In agreement with the published data laparoscopic excision of scar defect and removal of scar ectopic pregnancy as a safe, fertility-preserving, and definitive treatment irrespective of the size with residual myometrial thickness is 1 mm or less. Laparoscopic surgery is also of choice when a large size cesarean ectopic pregnancy is diagnosed. The delayed diagnosis in this case had resulted in a large size of scar ectopic pregnancy. Other indications are failed conservative management or failed evacuation of cesarean scar pregnancy, causing remnant placental tissue in scar defect [20]. Early diagnosis is required at the time of first-trimester on TVS, otherwise the scar ectopic pregnancy may remain undiagnosed and may grow to a large size. The beta-hCG levels had started declining and were low at the time of presentation of the patient.
4. Conclusions
CSEP is a rising concern with increasing global cesarean delivery rates. Its clinical implications are significant due to the potential for early uterine rupture, massive haemorrhage, and adverse fertility outcomes. Therefore, it should be diagnosed during the first trimester TVS examination. Surgical treatment described in various published data varies according to the surgeon’s expertise.
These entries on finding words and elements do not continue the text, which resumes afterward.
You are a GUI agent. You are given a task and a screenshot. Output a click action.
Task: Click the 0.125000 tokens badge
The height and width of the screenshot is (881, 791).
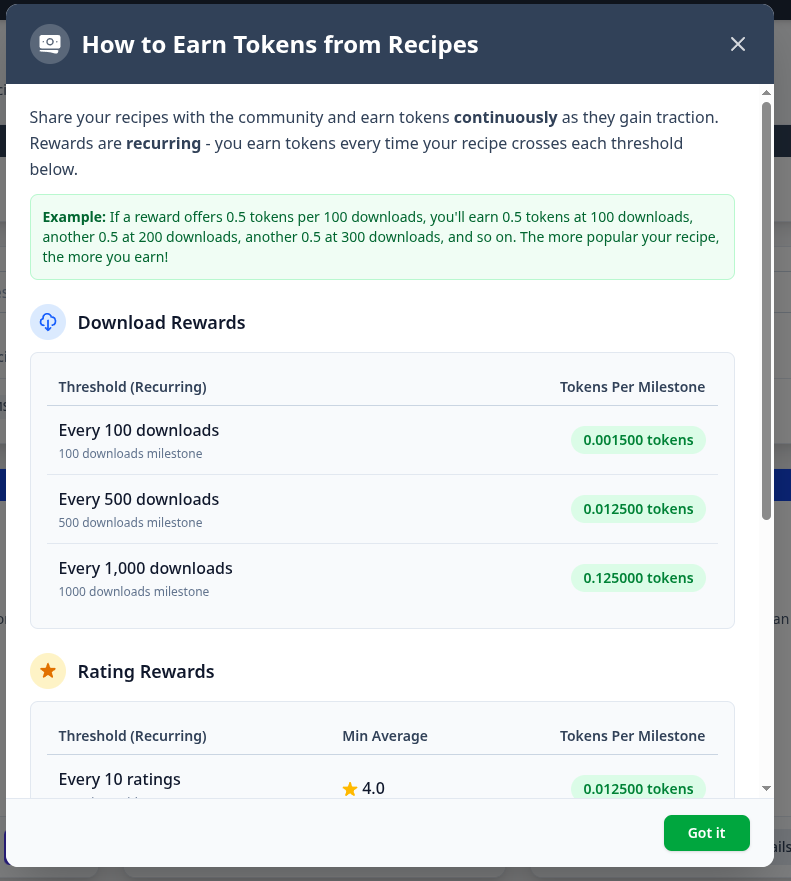[638, 578]
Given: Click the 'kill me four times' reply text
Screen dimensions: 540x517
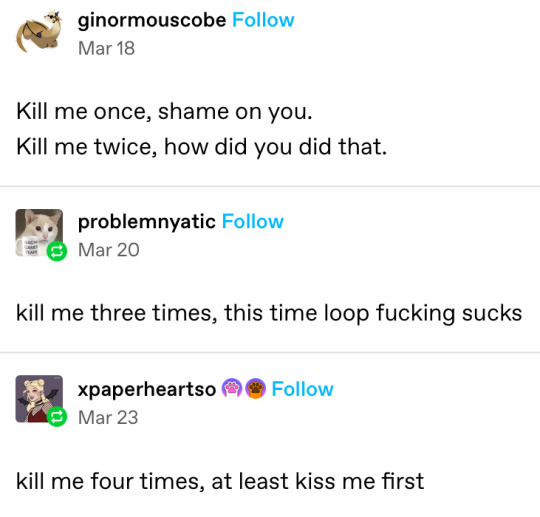Looking at the screenshot, I should coord(220,481).
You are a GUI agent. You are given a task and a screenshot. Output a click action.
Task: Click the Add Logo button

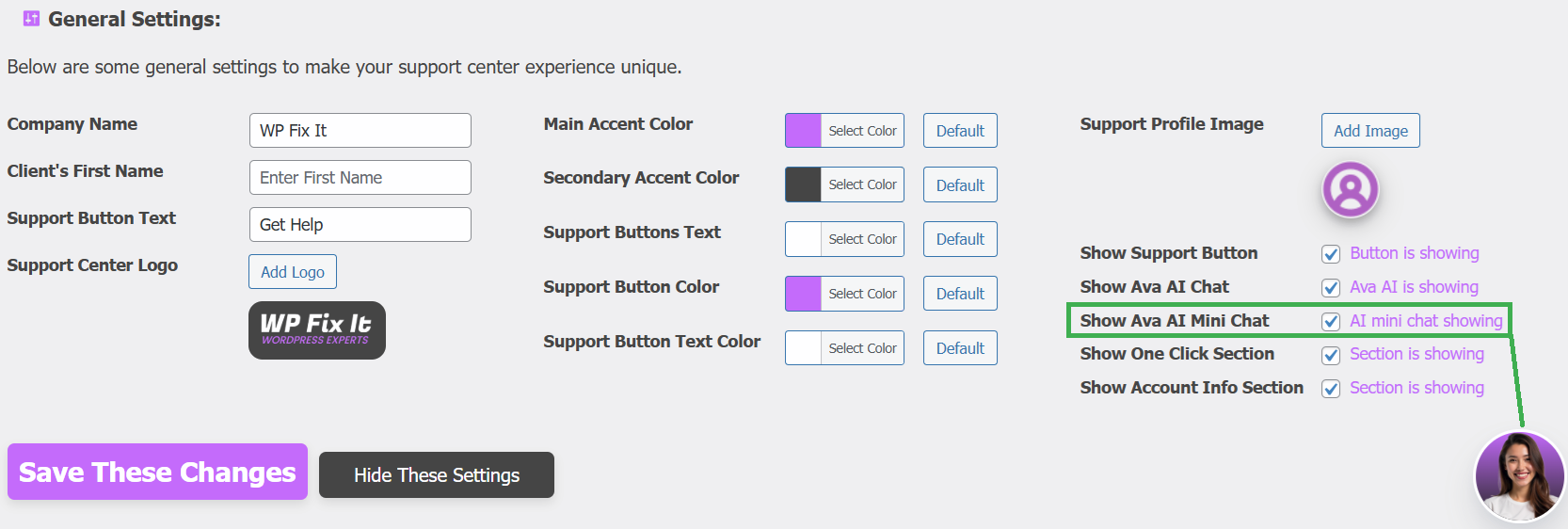(293, 272)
Laparoscopic surgery helps in the accurate localization and complete excision of a large uterine scar defect, removal of gestational tissue, and multilayer closure of the uterine defect. Today, there are no limits to performing laparoscopic surgery. Laparoscopic resection and repair of the scar defect, along with removal of cesarean scar pregnancy, should be considered the preferred modality over laparotomy when surgery is indicated. Long-term follow-up is required if the patient desires future fertility.